(Data to process Opens)

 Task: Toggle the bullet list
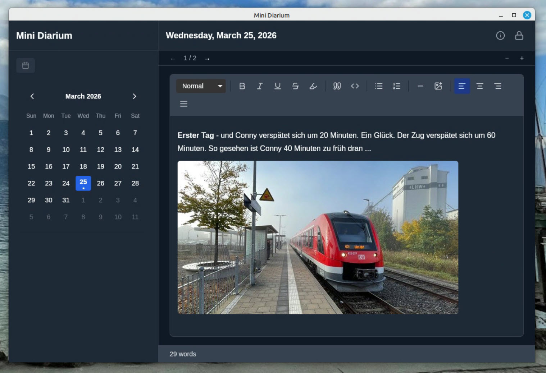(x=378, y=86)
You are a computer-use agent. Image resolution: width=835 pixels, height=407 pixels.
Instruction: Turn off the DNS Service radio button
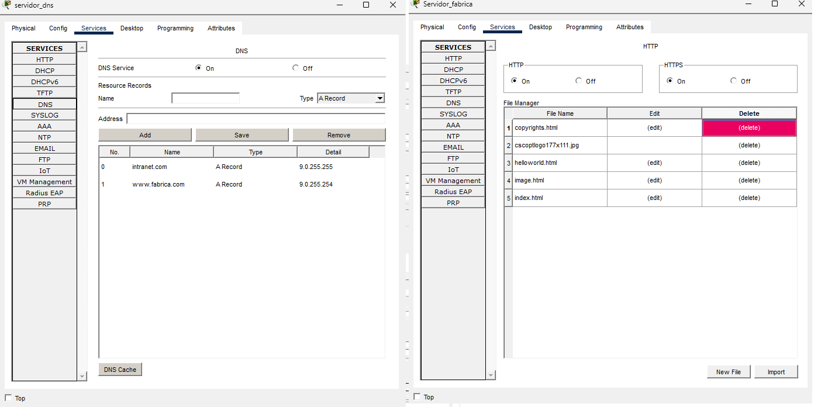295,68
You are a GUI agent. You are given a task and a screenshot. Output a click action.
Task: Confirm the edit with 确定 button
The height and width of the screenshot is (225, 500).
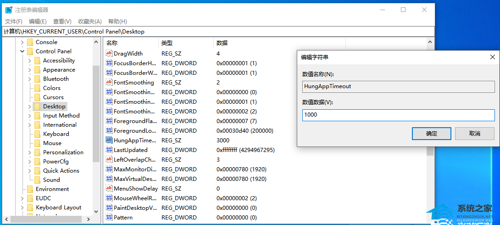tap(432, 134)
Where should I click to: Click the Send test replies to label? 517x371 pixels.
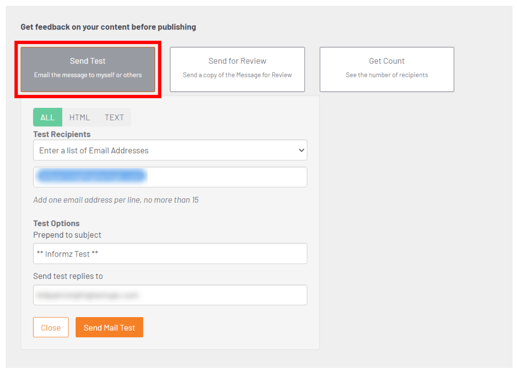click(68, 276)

(Data to process Closes)

Reproduce exactly the lines above from the one with "You are a computer-use" through the last line of the data, keeping both ends and dropping the pictures.

You are a computer-use agent. Image resolution: width=835 pixels, height=407 pixels.
Instruction: Turn off the DNS Service radio button
295,68
You are a GUI agent. You are given a task and a screenshot. Output a click action.
Task: Confirm the edit with 确定 button
The height and width of the screenshot is (225, 500).
tap(432, 134)
Where should I click to: Click the Send test replies to label? 517x371 pixels.
click(68, 276)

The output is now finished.